25.2.04

Um Carnaval lusitano

Que estranho país. Um país que é, em si mesmo, um paradoxo. Quando anda meio mundo a avisar a concordância da outra metade para um estado depressivo sem precedentes, eis que chega o Carnaval e desata toda a gente a festejar. Bem vistas as coisas, faz todo o sentido que a população se anestesie em festejos colectivos. De outro modo, como suportar os restantes 362 dias de modorra? Se não se aproveita o Carnaval, quando “ninguém leva a mal”, para zurzir no que está mal, para apedrejar com folia os actores que são incapazes de nos colocar nos trilhos da prosperidade, quando fazê-lo?

Por aqui o Carnaval veio em antecipação. Com a fanfarra das presidenciais extemporâneas, a peixeirada veio para a praça pública. Com toques de requinte, pois os actores são pessoas de pergaminhos, figuras eméritas do pretenso jet set nacional e do meio académico, fazedores de opinião com méritos incontestados. Temos as habituais diatribes de um narcísico Santana Lopes. Adicionamos mais um tabu de Cavaco Silva (que parece alimentar o imaginário nacional com uma versão revista e requentada de um sebastianismo militante de que a nação sempre gostou de nutrir). Observamos um Marcelo Rebello de Sousa que dispara farpas venenosas na sua homilia dominical na TVI, sem negar peremptoriamente que ainda anseia ser a figura de proa do PSD nas presidenciais. O resultado deste cocktail explosivo é um outro Carnaval feito de acusações trocadas, bem ao jeito das comadres que outrora se enchiam de salamaleques e agora estão de candeias às avessas.

O Carnaval não fica por aqui. Na semana passada o primeiro-ministro anunciou, triunfante, que em 2003 o défice orçamental foi de 2,8%. De seguida as esquerdas, numa coçadeira incomodativa, acusaram Durão Barroso de ser um mentiroso incorrigível, de enganar o país. Durão estará para as esquerdas nacionais como Liedson está para Mourinho – um enganador.

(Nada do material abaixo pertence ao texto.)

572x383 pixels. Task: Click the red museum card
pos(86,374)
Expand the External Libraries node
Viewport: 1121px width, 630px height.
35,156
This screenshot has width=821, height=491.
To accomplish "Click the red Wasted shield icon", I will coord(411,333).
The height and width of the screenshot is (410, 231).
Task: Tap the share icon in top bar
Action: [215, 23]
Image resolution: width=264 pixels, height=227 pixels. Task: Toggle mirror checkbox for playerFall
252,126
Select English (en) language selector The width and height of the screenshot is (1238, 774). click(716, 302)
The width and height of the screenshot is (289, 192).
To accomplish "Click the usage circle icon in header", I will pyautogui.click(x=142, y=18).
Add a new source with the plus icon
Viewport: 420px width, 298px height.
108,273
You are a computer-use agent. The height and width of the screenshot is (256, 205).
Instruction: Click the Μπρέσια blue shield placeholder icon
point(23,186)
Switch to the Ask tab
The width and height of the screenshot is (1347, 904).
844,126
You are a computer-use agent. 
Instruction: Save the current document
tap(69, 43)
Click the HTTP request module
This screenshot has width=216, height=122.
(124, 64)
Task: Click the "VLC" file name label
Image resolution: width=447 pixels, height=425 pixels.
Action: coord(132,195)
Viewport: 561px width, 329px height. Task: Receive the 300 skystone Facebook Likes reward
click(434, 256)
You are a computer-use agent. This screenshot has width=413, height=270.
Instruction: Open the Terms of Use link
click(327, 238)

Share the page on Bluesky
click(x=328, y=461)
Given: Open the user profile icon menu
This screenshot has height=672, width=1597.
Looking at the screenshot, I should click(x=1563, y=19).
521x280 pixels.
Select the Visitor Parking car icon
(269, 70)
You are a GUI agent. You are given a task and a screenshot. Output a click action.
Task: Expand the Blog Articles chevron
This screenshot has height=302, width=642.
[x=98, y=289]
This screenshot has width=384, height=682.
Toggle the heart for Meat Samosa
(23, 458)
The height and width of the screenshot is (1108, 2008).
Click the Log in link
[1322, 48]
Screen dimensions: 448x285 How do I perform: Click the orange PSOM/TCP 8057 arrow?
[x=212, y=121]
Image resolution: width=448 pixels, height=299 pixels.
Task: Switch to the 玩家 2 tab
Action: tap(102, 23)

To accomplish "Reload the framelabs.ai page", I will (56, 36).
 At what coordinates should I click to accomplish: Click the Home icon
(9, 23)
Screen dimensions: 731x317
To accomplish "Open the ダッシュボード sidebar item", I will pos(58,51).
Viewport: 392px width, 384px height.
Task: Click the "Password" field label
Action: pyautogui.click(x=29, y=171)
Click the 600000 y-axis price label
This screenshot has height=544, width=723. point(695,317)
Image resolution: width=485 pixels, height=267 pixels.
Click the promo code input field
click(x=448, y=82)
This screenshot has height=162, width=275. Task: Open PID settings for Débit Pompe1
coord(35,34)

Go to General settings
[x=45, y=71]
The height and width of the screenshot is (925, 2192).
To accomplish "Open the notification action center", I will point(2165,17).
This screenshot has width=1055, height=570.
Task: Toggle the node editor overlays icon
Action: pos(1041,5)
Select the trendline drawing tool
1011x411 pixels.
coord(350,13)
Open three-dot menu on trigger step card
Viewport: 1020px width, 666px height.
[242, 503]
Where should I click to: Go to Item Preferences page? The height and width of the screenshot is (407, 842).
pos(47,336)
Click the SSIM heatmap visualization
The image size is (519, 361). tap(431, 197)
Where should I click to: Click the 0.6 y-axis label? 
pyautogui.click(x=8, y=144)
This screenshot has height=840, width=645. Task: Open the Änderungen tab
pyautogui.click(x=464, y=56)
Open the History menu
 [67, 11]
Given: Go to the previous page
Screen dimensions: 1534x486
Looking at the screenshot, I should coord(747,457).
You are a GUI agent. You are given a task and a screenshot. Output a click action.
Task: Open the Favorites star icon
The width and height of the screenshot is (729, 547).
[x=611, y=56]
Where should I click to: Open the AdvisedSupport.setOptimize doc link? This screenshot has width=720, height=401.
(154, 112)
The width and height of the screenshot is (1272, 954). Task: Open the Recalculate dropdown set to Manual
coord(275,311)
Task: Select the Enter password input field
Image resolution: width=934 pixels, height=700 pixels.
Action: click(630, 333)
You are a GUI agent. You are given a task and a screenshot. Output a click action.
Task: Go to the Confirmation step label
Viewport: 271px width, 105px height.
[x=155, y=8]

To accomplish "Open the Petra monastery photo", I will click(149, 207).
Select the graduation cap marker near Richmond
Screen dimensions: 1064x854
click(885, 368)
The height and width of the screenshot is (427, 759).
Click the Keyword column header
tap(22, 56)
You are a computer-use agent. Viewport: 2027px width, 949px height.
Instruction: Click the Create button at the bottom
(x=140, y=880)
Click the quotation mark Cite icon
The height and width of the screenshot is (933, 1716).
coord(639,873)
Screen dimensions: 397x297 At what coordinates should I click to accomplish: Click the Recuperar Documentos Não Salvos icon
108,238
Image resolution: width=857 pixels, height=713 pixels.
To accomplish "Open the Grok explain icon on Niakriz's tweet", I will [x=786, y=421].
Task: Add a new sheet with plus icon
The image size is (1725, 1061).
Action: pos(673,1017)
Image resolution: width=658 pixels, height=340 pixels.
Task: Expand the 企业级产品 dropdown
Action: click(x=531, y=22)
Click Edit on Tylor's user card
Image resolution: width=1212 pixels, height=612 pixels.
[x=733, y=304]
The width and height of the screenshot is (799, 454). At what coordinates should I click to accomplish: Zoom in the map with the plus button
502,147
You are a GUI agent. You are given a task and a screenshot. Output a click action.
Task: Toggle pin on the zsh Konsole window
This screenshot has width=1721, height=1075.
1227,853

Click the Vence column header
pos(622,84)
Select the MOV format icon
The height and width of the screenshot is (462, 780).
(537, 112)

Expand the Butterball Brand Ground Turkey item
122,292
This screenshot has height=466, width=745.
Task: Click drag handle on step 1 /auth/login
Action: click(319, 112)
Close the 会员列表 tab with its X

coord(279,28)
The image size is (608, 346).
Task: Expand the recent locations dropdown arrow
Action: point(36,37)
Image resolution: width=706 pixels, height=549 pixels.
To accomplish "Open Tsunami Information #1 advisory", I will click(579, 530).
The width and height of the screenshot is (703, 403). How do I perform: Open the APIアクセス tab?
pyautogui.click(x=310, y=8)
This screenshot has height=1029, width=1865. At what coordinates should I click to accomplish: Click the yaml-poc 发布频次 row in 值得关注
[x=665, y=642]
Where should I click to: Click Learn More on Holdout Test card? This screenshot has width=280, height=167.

Ferro Rodrigues apontou o dedo às manobras de imaginação contabilística (para ele artificiais) que terão permitido colocar o défice abaixo dos 3%. Sem as receitas extraordinárias, o défice teria atingido 5%. Pena é que Ferro não refresque a memória reconhecendo que o aperto orçamental tem muito a ver com a factura a pagar pela irresponsável postura dos governos de que ele fez parte. Pena é que Ferro não avive a memória dos portugueses dizendo que o último governo do PS apresentou uma estimativa de 1,1% para o défice de 2001 e que, no encerramento das contas, o resultado quase quadruplicou essa previsão (4,1%).

Com estas manobras de baixa política, que enganam os cidadãos com pouca memória ou desconhecimento da matéria, quem é o enganador é o líder do PS. A decência obrigaria os socialistas a maior decoro nesta matéria. Na sua ausência, eles são os bobos da corte de um corso carnavalesco onde as desgraças nacionais são comicamente carpidas.

Abúlico é o adjectivo que melhor enquadra a cidadania que exercemos. Criticamos sem dó nem piedade, mas depois contribuímos com o nosso voto para a perpetuação dos males. Afinal somos partes intervenientes no Carnaval que o país vive 365 dias por ano. Quando julgamos que somos os encenadores da peça teatral dos corsos carnavalescos, que sem piedade batem na classe política, afinal somos agentes activos desse desfile. Com uma passividade acrítica, mantemos as elites que se eternizam. Só não sei se o fazemos conscientemente – para, depois, envergarmos a roupagem de encenadores que aproveitam o Carnaval para apontar o dedo inquisidor aos políticos que persistem na incompetência.